**Instruction**
Copy the listing from the line containing "The width and" through the end of the listing, both included, and switch "checkbox" to "tick box" with everything else unchanged. Omit the pictures from your answer.

---- Raw records

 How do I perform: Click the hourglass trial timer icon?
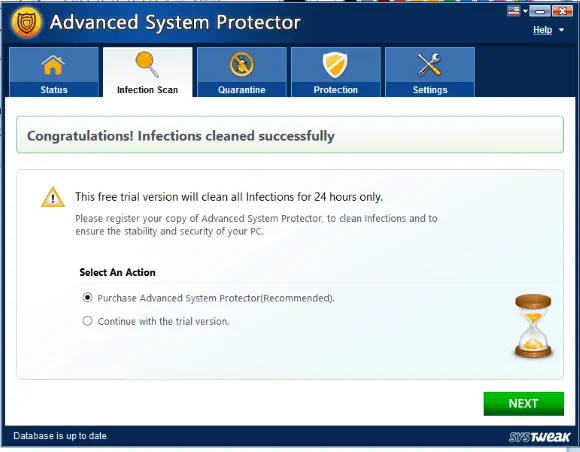coord(533,326)
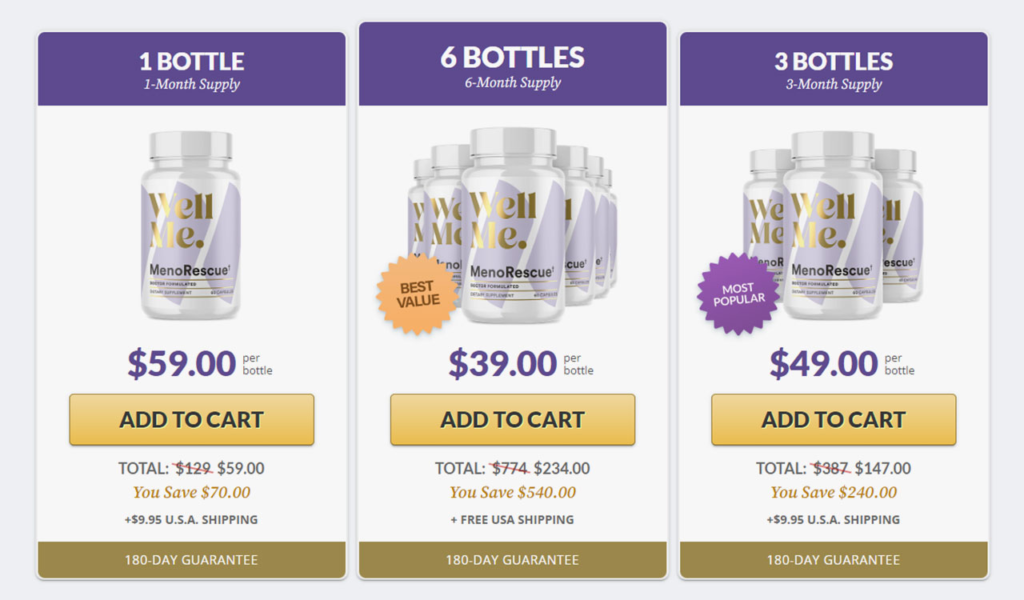Click the 3 Bottles purple header
This screenshot has height=600, width=1024.
pos(833,69)
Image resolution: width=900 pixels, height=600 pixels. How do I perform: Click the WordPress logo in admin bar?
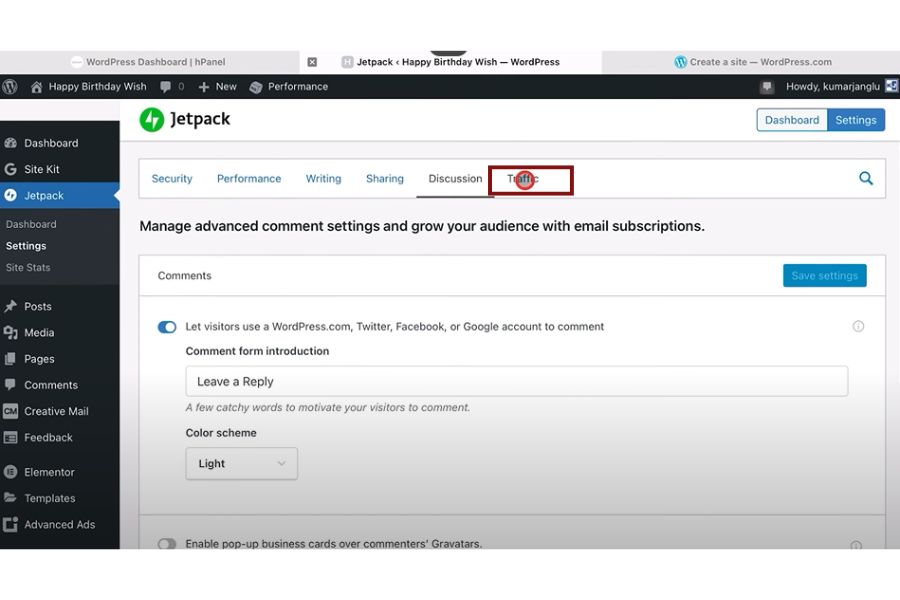[10, 87]
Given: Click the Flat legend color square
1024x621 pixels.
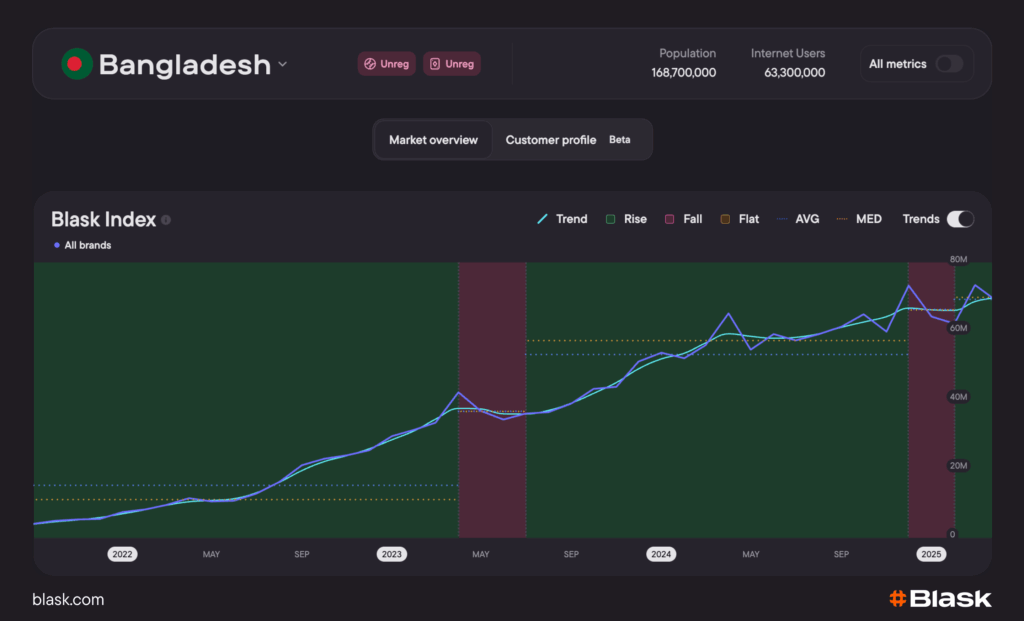Looking at the screenshot, I should pos(725,219).
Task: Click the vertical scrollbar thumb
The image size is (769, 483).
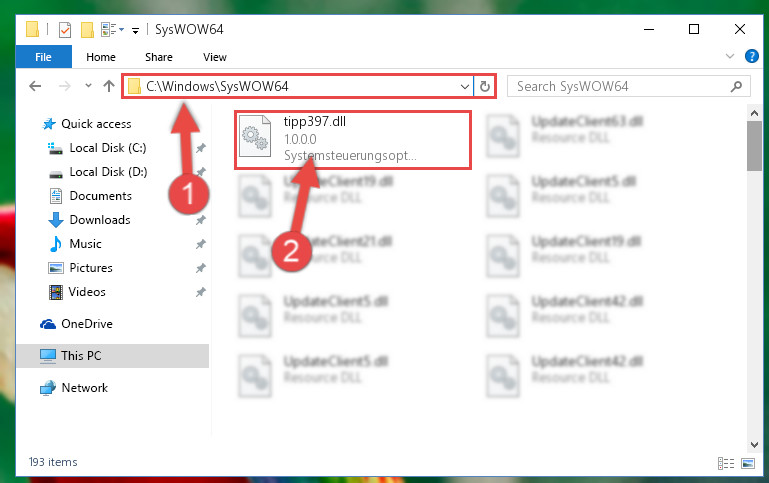Action: [x=754, y=146]
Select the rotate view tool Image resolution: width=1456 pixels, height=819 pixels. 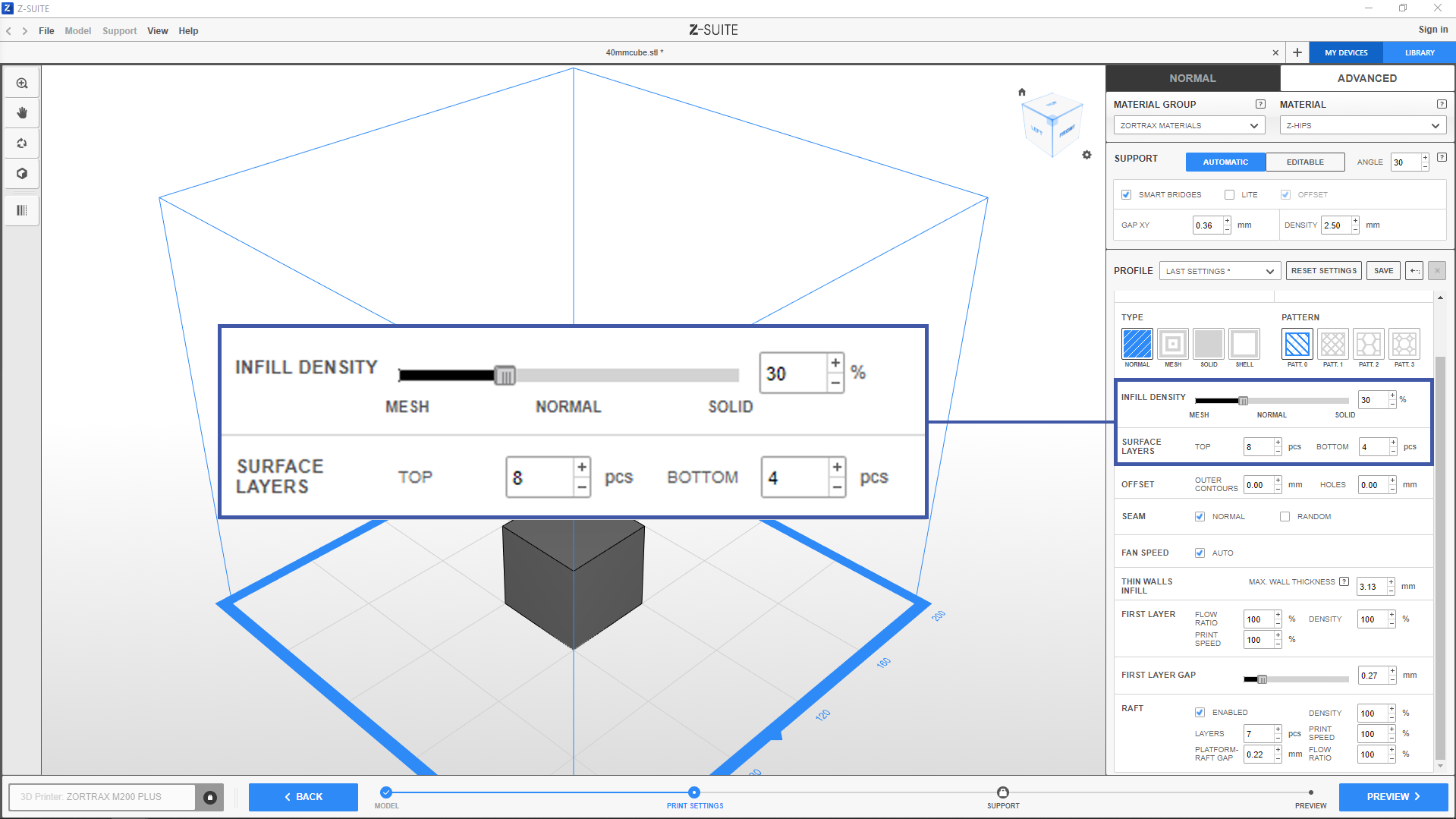coord(22,143)
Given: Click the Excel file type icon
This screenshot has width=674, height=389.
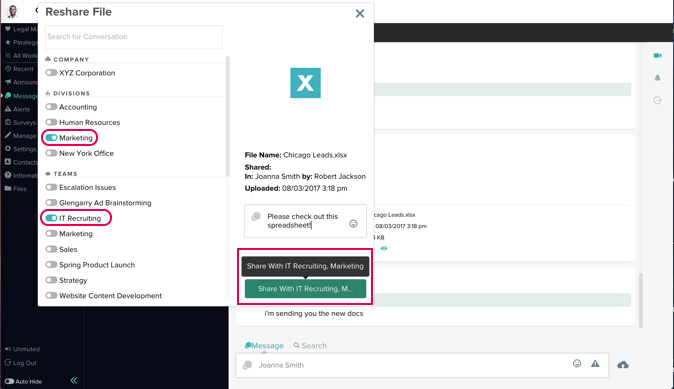Looking at the screenshot, I should coord(305,83).
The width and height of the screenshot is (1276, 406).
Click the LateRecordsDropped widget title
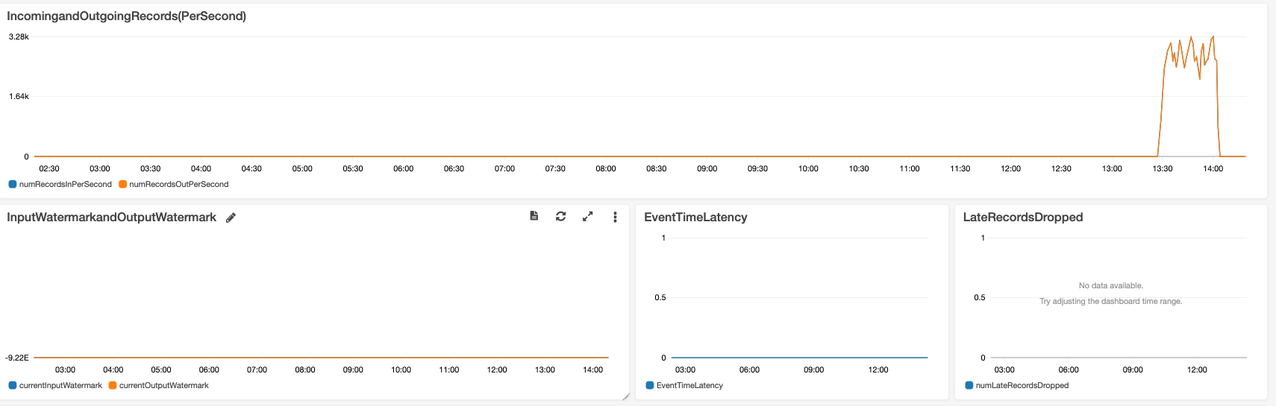pyautogui.click(x=1023, y=217)
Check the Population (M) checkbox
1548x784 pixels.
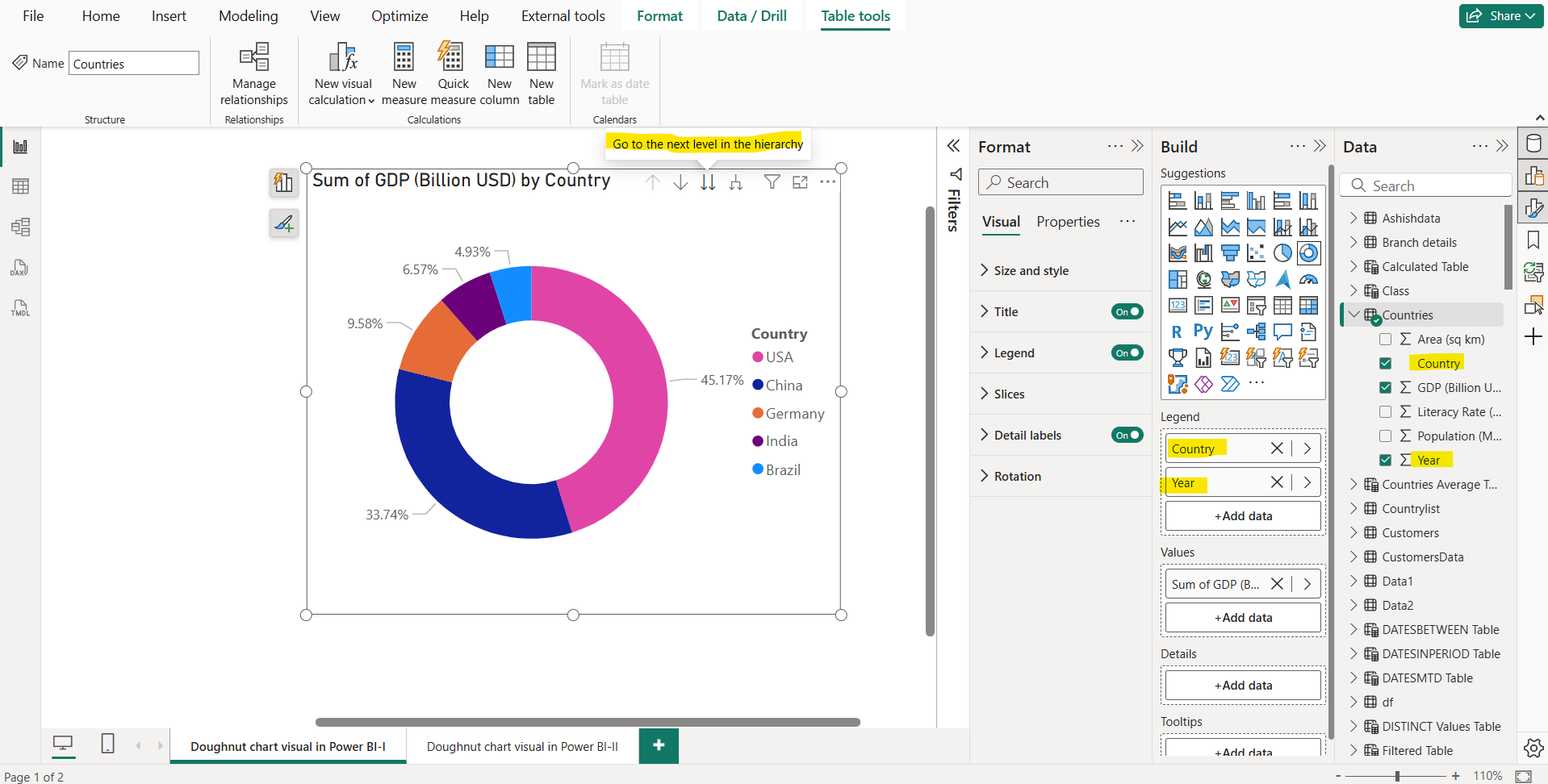pos(1386,436)
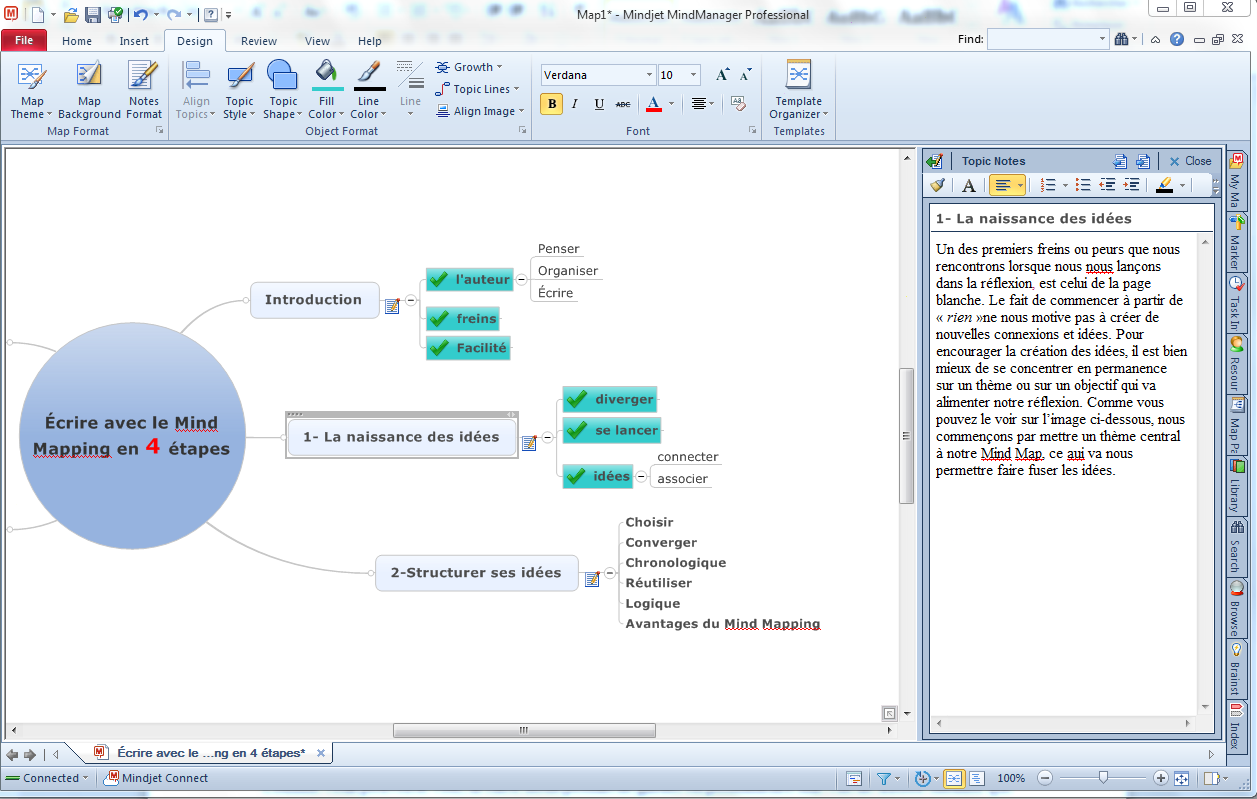Open the Verdana font name dropdown

649,75
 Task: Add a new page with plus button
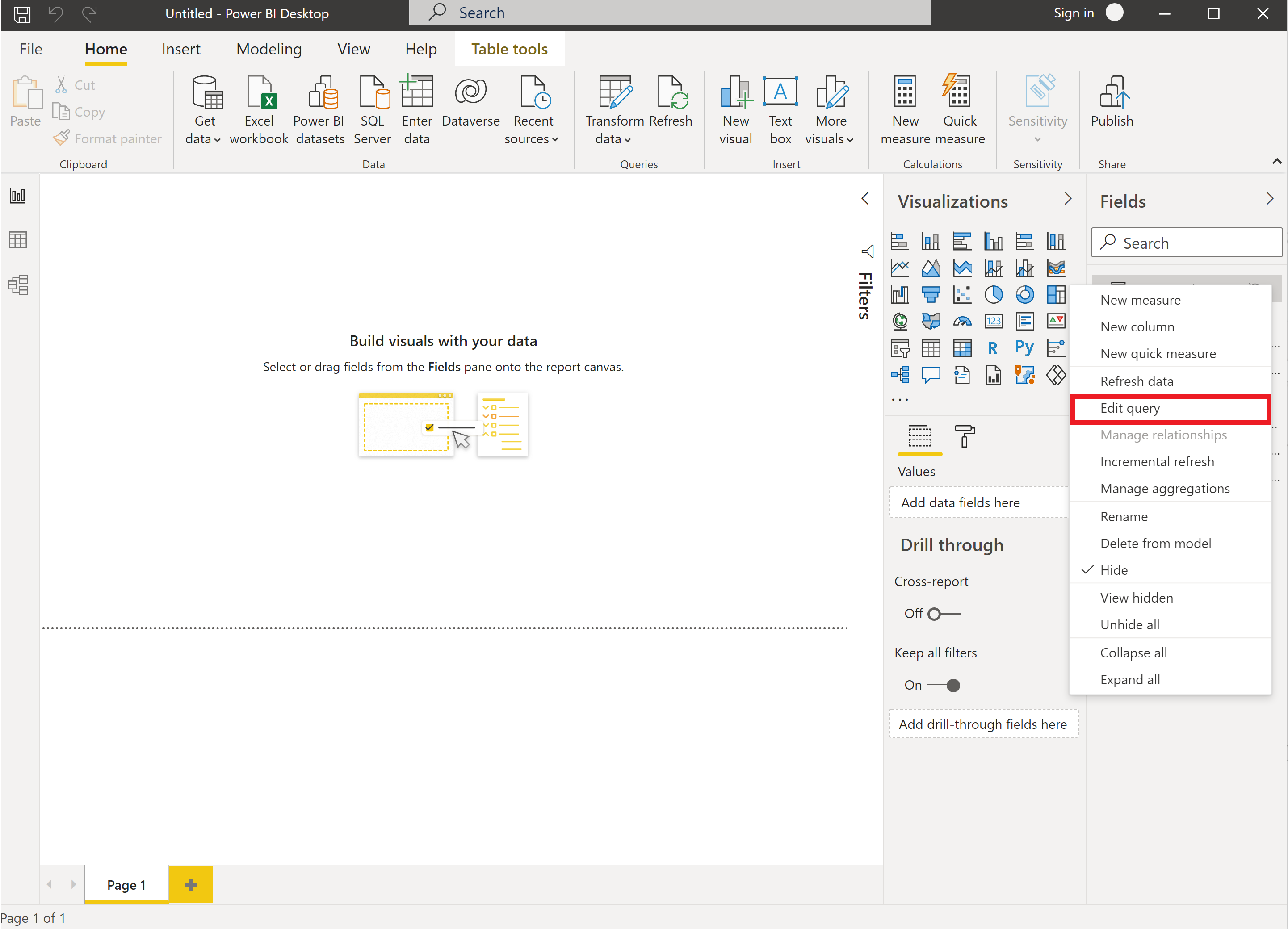click(x=191, y=884)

--------

**Expected answer**
The width and height of the screenshot is (1276, 406).
Click the LateRecordsDropped widget title
pyautogui.click(x=1023, y=217)
Check the Population (M) tick box
1548x784 pixels.
pos(1386,436)
Open the Verdana font name dropdown

649,75
 Task: Add a new page with plus button
click(x=191, y=884)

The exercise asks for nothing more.